Text of statute as originally enacted

= British Airways Board Act 1977 =

Act of the Parliament of the United Kingdom

The British Airways Board Act 1977 (c. 13) was an act of the Parliament of the United Kingdom that consolidated enactments relating to the British Airways Board in the United Kingdom.

== Provisions ==
=== Repealed enactments ===
Section 24(1) of the act repealed 7 enactments and revoked 1 instrument, listed in schedule 2 to the act.
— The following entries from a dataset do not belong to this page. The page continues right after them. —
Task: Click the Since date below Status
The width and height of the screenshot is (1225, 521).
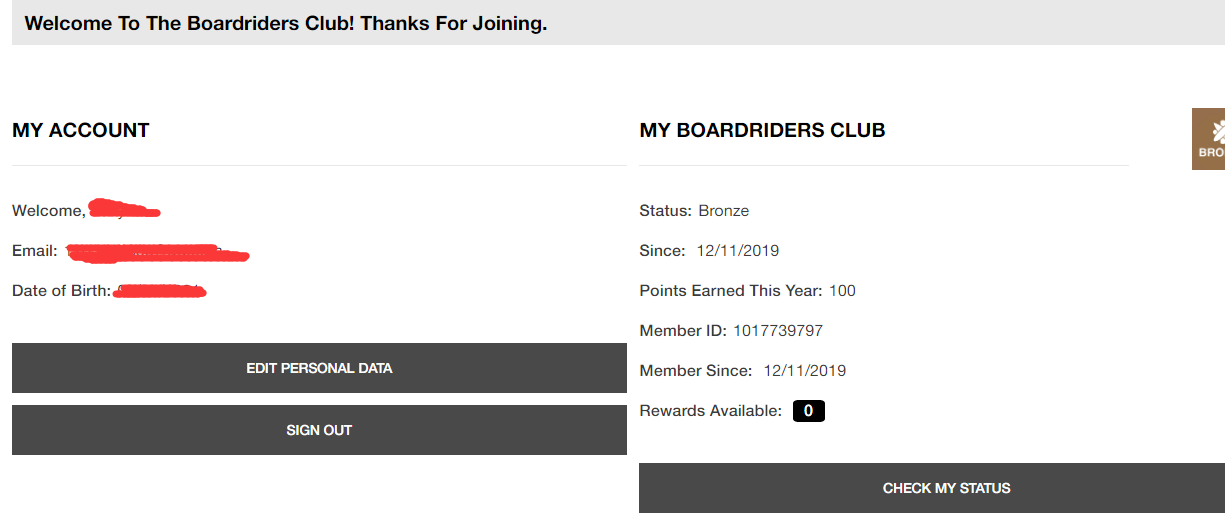Action: pyautogui.click(x=738, y=251)
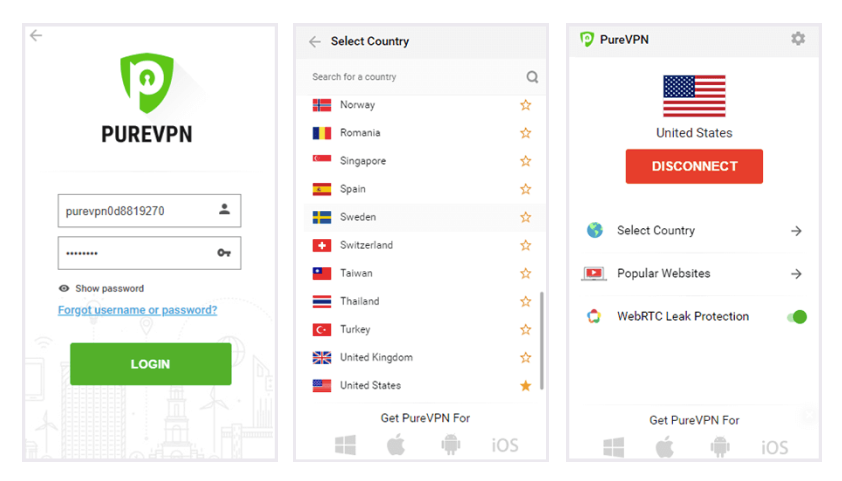Toggle Show password eye icon
The height and width of the screenshot is (481, 842).
pos(64,288)
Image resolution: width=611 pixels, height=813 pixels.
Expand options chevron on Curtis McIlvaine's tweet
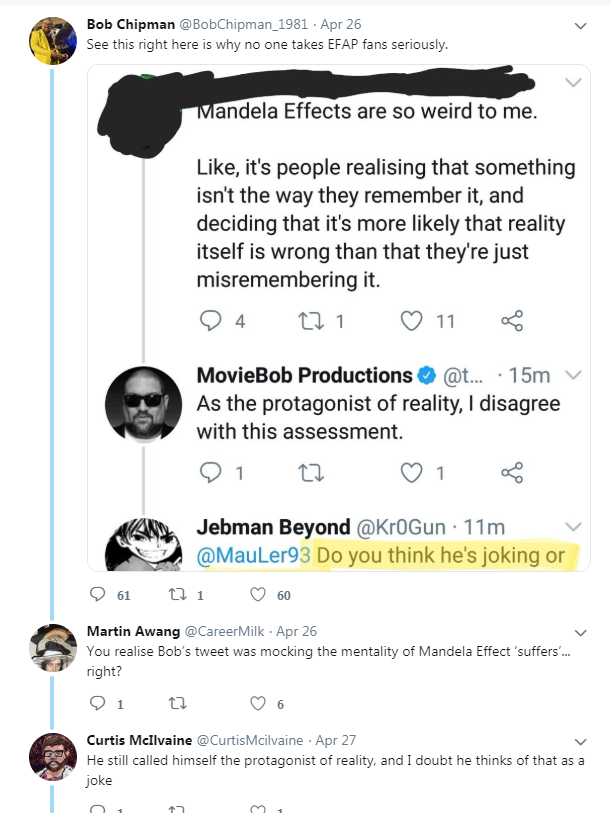tap(580, 741)
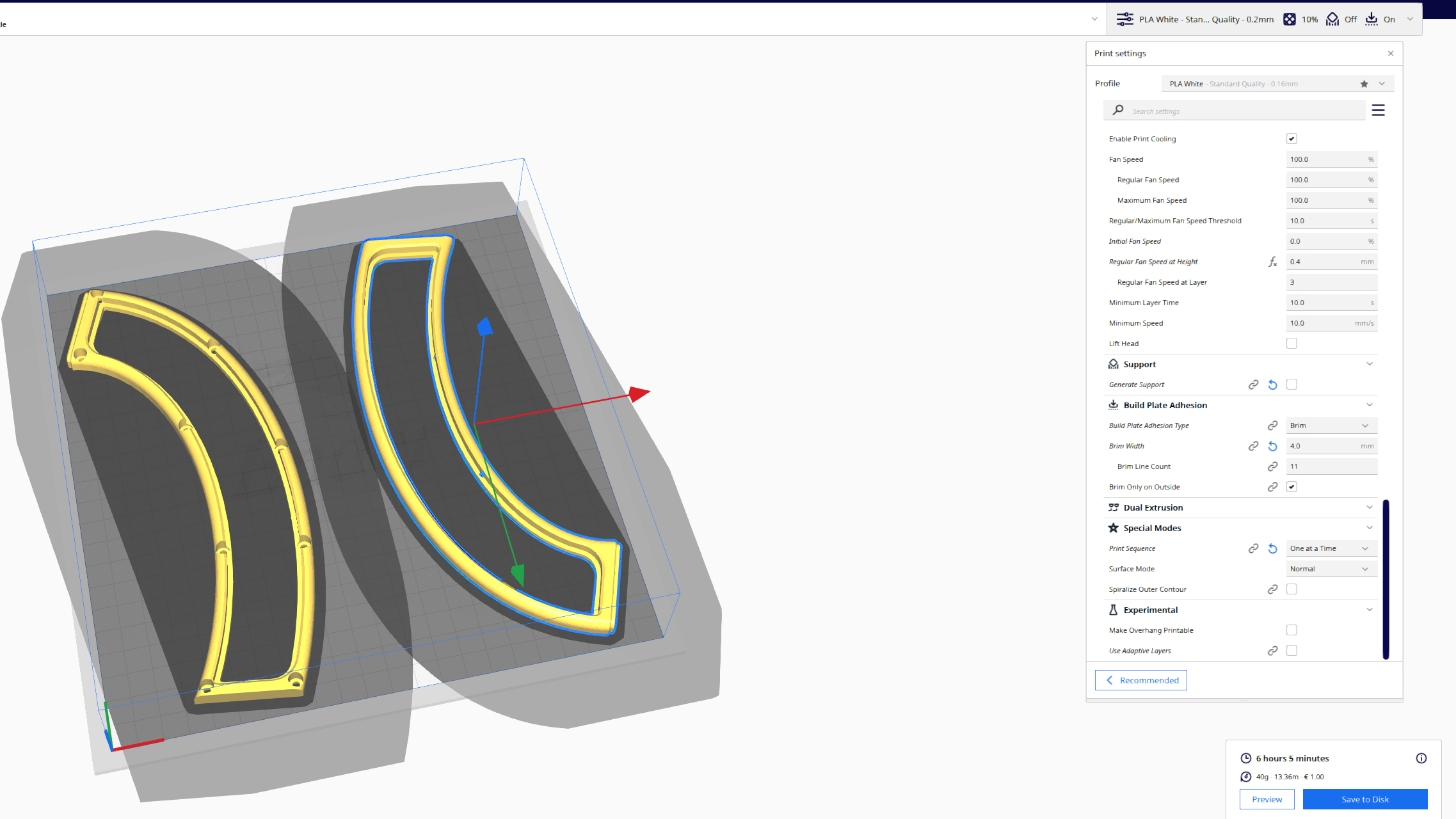The width and height of the screenshot is (1456, 819).
Task: Toggle Brim Only on Outside checkbox
Action: click(x=1292, y=486)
Enactments repealed by section 24(1)
| Citation | Short title | Extent of repeal |
|---|---|---|
| 1967 c. 33 | Air Corporations Act 1967 | Sections 2(3), 10, 11, 23, 25, 26, 28 and 31(1). In section 31(2) the words from "and any power" to "an order" and the words "or order". Section 33(1). Section 36. Schedule 1. In paragraph 3 of Schedule 2 the words "or section 24 of this Act". Schedule 3. |
| 1968 c. 61 | Civil Aviation Act 1968 | Section 24. |
| 1971 c. 75 | Civil Aviation Act 1971 | Part III. In section 63, in subsection (1) the words "an instrument containing such orders as are mentioned in the following subsection" and the words "and regulations under section 56 of this Act", and subsection (2). In section 64(1), in the definition of "accounting year", the words "or the Board or the group within the meaning of Part III of this Act" and the words "or the Board or the said group", the definition of the Board and in the definition of "subsidiary" the words "except in Part III of this Act". Schedule 8. In Schedule 10, paragraphs 16, 21(3), 22 and 23. |
| 1972 c. 11 | Superannuation Act 1972 | Section 21. In section 30, subsections (3) and (5)(c). In Schedule 6, paragraphs 68 and 96. |
| 1973 c. 51 | Finance Act 1973 | Section 36(2). |
| 1974 c. 8 | Statutory Corporations (Financial Provisions) Act 1974 | In Schedule 2, paragraph 6 and in paragraph 7 the words "(2) The British Airways Board" and the entries relating to sections 41(2) and 48(2) of the Civil Aviation Act 1971. |
| 1975 c. 55 | Statutory Corporations (Financial Provisions) Act 1975 | In Schedule 2, the words "The British Airways Board". In Schedule 4, paragraph 6(5). |

Instruments revoked by section 24(1)
| Citation | Title | Extent of revocation |
|---|---|---|
| SI 1973/2175 | Air Corporations (Dissolution) Order 1973 | The following provisions, namely, paragraphs 5, 7 to 12 and 14 to 24 of the Schedule. |

== Subsequent developments ==
The whole act was repealed by section 8(1) of, and part I of schedule 3 to, the Civil Aviation Act 1980, which came into force on 1 April 1984.